▶ Exercise aim:
Only the lines from the one containing "Where should I click to: Select" to the end of the material are to be copied, exactly and in full; images stay out.

▶ Dataset records:
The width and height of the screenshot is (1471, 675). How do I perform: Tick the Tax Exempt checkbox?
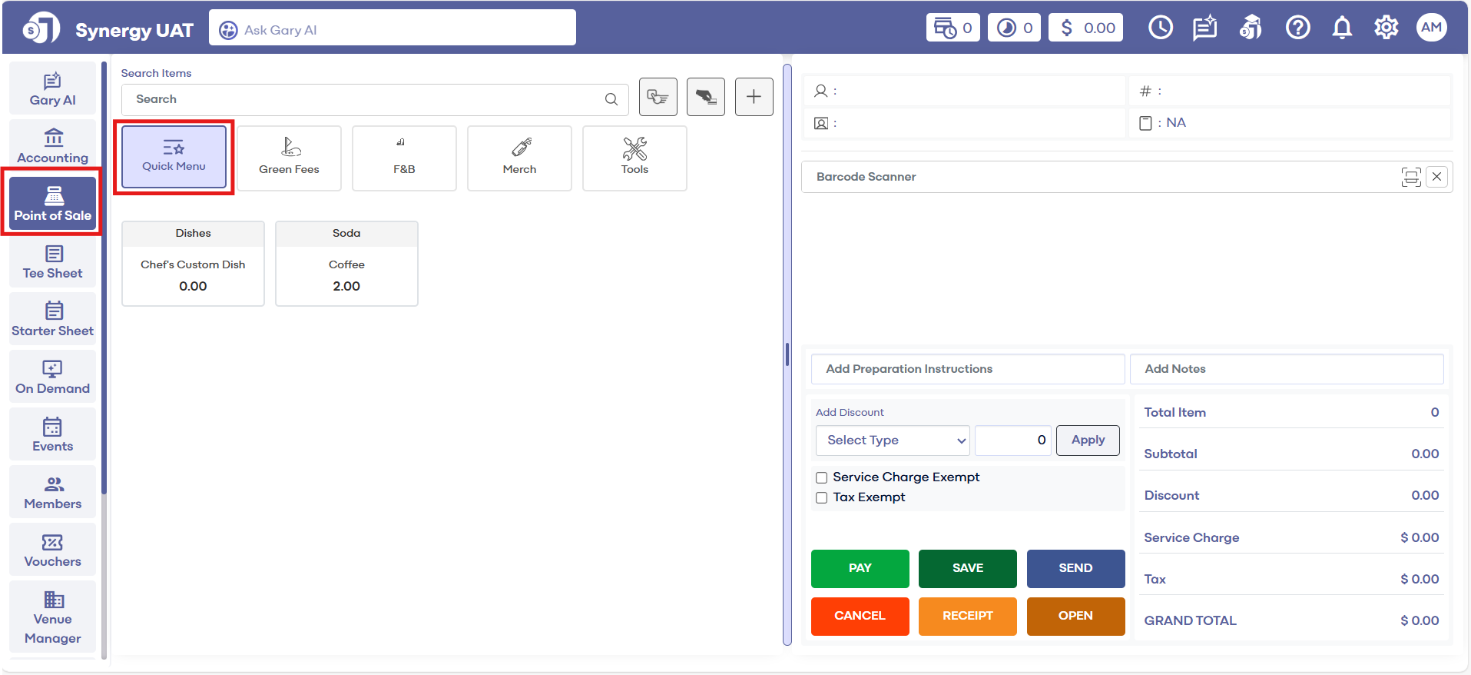[x=821, y=497]
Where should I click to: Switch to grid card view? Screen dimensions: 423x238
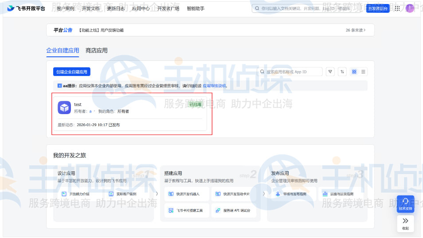354,72
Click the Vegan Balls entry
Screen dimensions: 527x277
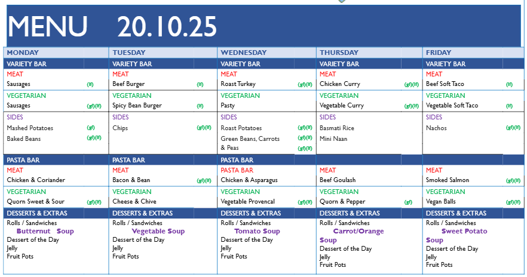click(x=442, y=202)
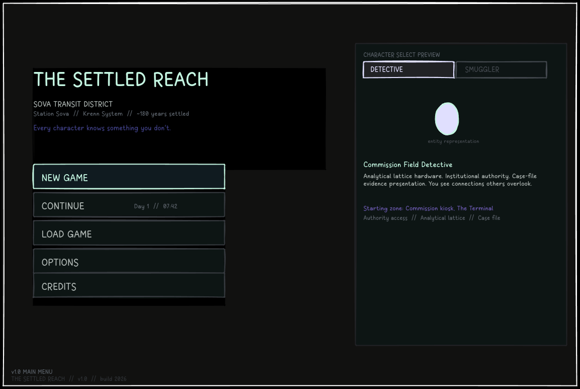
Task: Open the Options menu
Action: 129,261
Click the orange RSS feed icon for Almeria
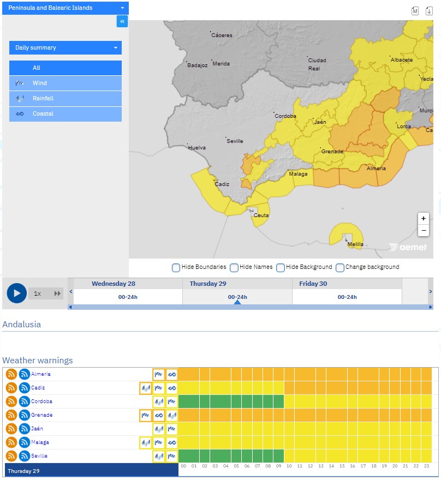The height and width of the screenshot is (480, 441). tap(11, 374)
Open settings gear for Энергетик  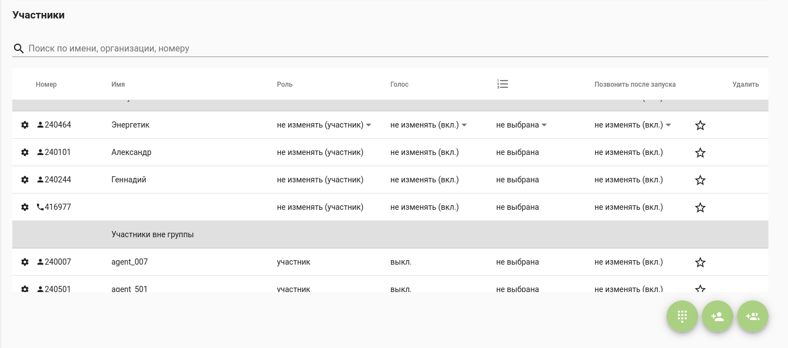tap(25, 125)
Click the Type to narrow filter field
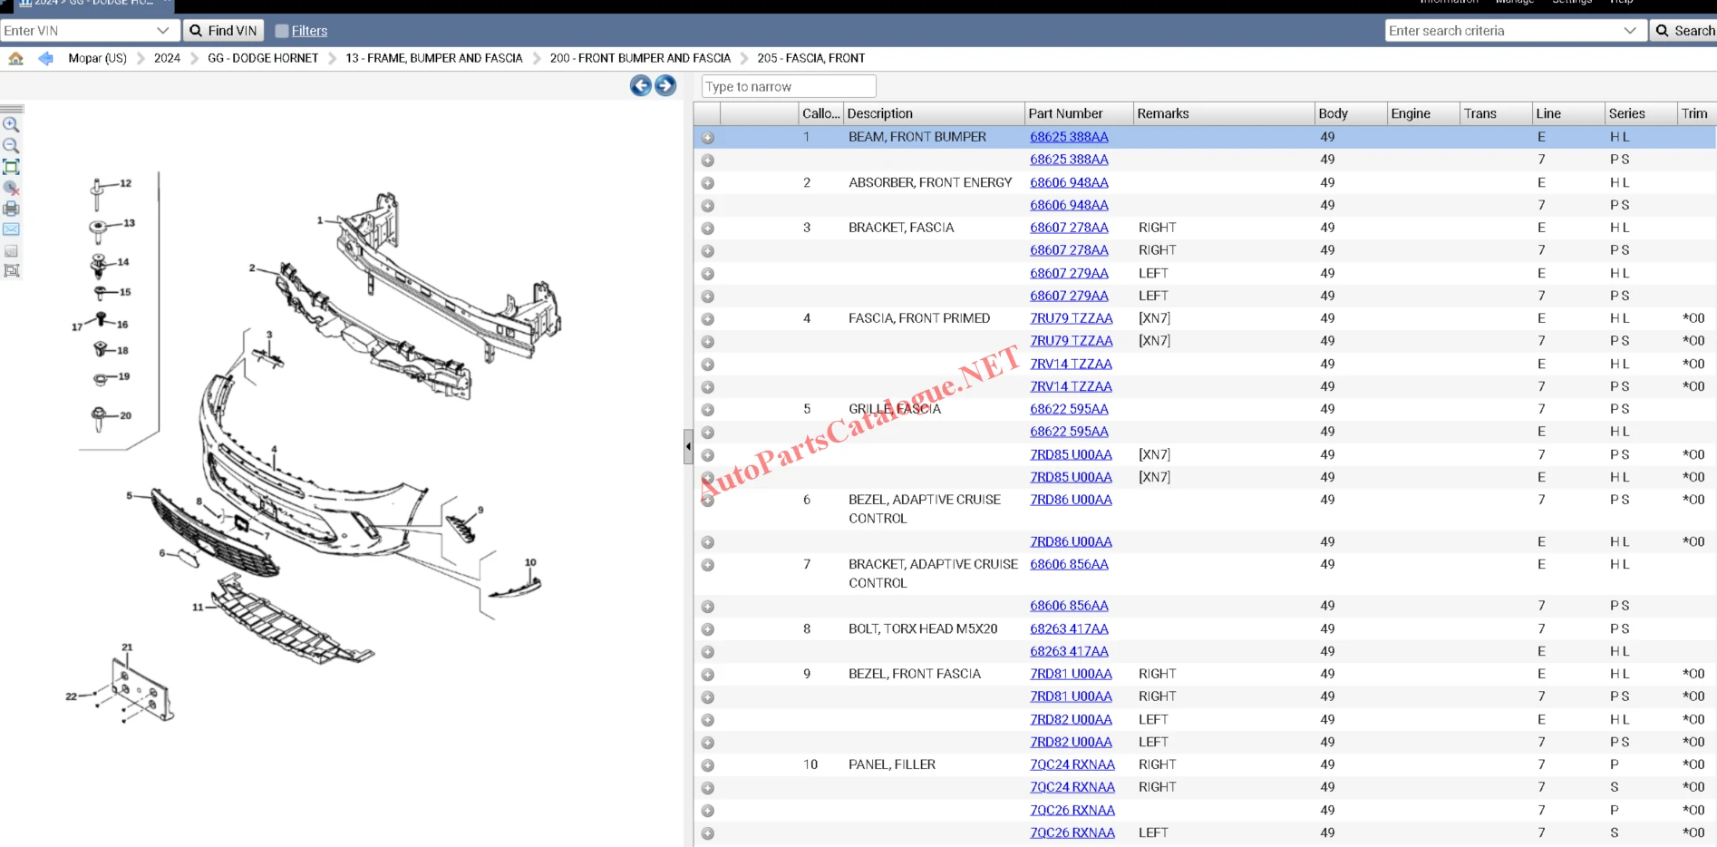 [x=789, y=86]
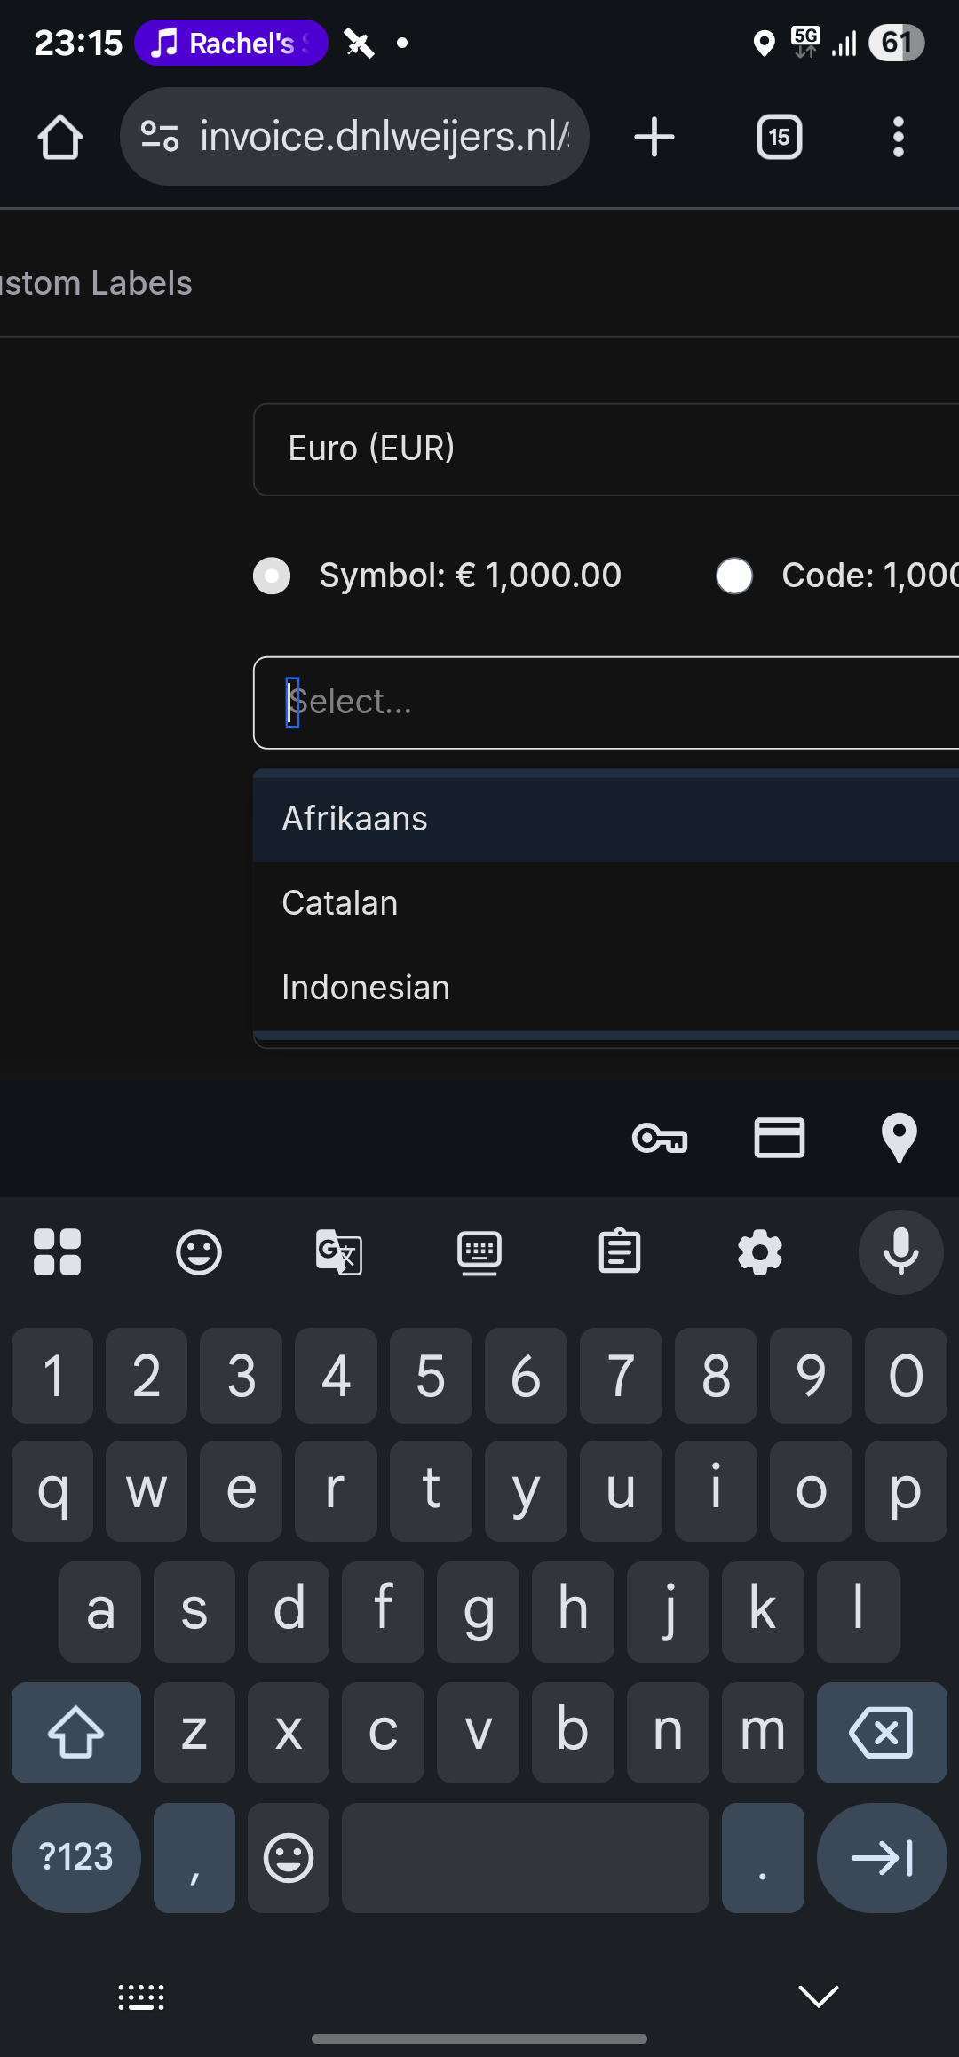The image size is (959, 2057).
Task: Select the Symbol currency format radio
Action: [273, 576]
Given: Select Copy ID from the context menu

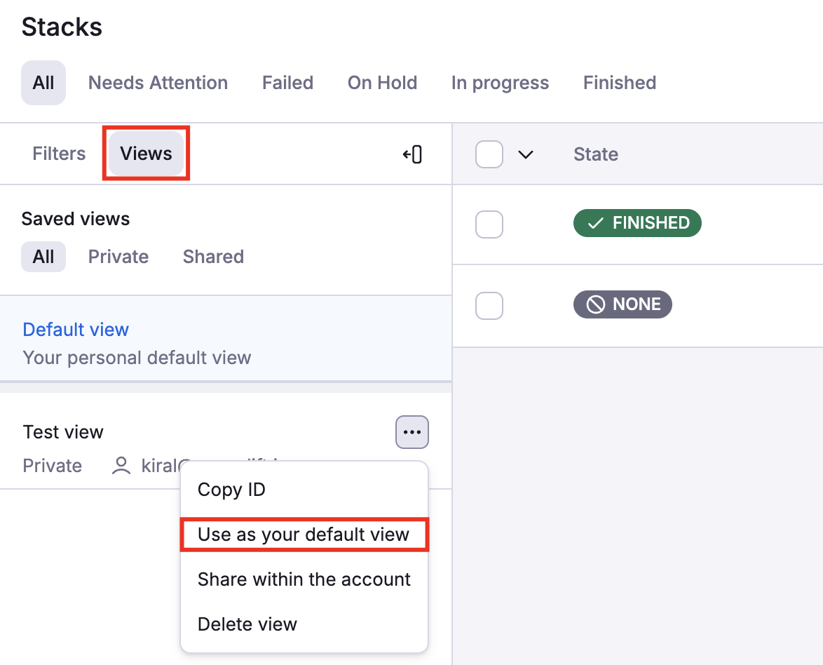Looking at the screenshot, I should [x=231, y=490].
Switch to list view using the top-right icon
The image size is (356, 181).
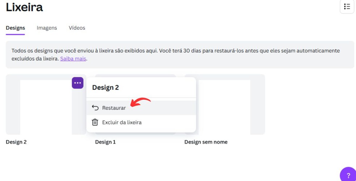click(347, 7)
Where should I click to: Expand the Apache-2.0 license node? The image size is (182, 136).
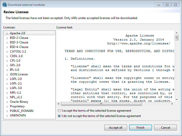pos(7,33)
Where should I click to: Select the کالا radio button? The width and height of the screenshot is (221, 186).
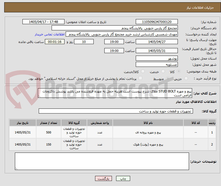click(x=179, y=71)

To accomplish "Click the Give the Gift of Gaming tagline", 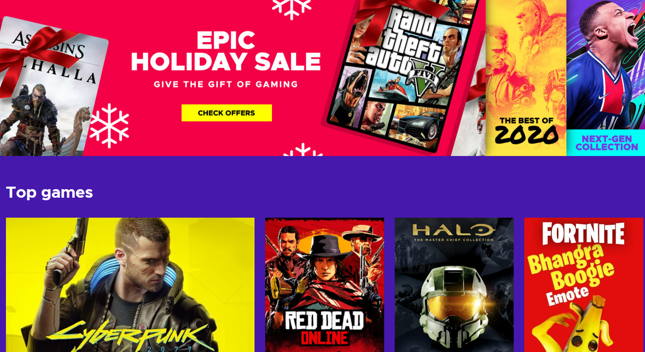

▶ Solution to this problem:
Where should I click to: Select the کالا radio button? The width and height of the screenshot is (221, 186).
click(x=179, y=71)

To accomplish "Click the Give the Gift of Gaming tagline", 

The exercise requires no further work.